Returns — a frozen PlotsimConfig ready for generate_tables.
Raises
pydantic.ValidationError— structural problem in the input.ValueError— semantic problem the engine catches at config load (e.g. archetype refers to an unknown metric, scale gates exceeded).
Example
from plotsim import create, generate_tables, write_tables
cfg = create(
about="Subscription customers",
unit="customer",
window=("2024-01", "2024-12", "monthly"),
metrics=[
{"name": "engagement", "type": "score", "polarity": "positive"},
{"name": "mrr", "type": "amount", "polarity": "positive",
"range": [10, 5000]},
],
segments=[
{"name": "growers", "count": 30, "archetype": "growth"},
{"name": "decliners","count": 20, "archetype": "decline"},
],
seed=42,
)
tables = generate_tables(cfg)
write_tables(tables, cfg)
create_from_yaml¶
Build a PlotsimConfig from a YAML file.
The YAML follows the same shape as create(**kwargs). YAML's relaxed
scalar parser turns 2024-01 into a date object; create_from_yaml
coerces window fields back to strings before construction so the same
validators run for both surfaces.
Returns — a frozen PlotsimConfig.
Raises
ValueError— the file does not parse to a top-level mapping.pydantic.ValidationError— structural problem in the input.FileNotFoundError— the path does not exist.
Example
from plotsim import create_from_yaml, generate_tables, write_tables
cfg = create_from_yaml("my_config.yaml")
tables = generate_tables(cfg)
write_tables(tables, cfg)
list_templates¶
Return the names of bundled builder templates.

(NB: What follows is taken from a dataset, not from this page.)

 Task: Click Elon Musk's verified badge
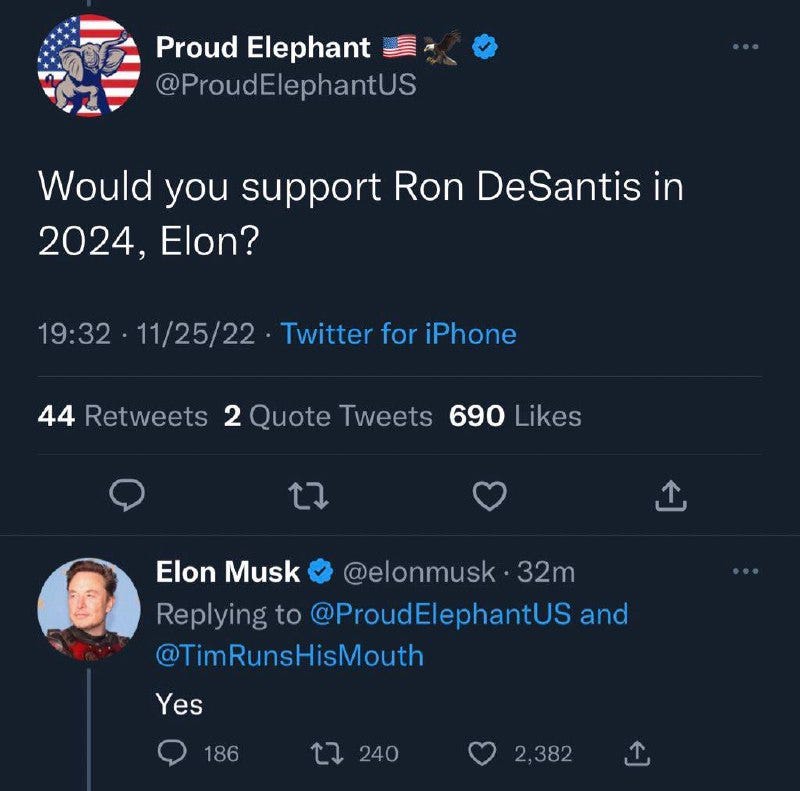pyautogui.click(x=321, y=571)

Names round-trip through load_template. bare_minimum
keeps its full stem; the five domain templates strip the _template
suffix. Sorted alphabetically.
Returns — e.g. ["bare_minimum", "education", "hr", "marketing", "retail", "saas"].
Example
load_template¶
Load a bundled template by name and return a PlotsimConfig.
Equivalent to create_from_yaml on the template's bundled path. name
is one of list_templates.
Raises
ValueError— the name is not a bundled template.
Example
from plotsim import load_template, generate_tables, write_tables
cfg = load_template("saas")
tables = generate_tables(cfg)
write_tables(tables, cfg)
generate_tables¶
Run the full pipeline (dimensions → trajectories → facts → events → bridges).
def generate_tables(
config: PlotsimConfig,
rng: numpy.random.Generator | None = None,
) -> dict[str, pandas.DataFrame]
Returns a dict keyed by table name (dim_date, dim_customer,
fct_engagement, evt_login, ...) with one DataFrame per table.
Determinism — same (config, seed) produces byte-identical output.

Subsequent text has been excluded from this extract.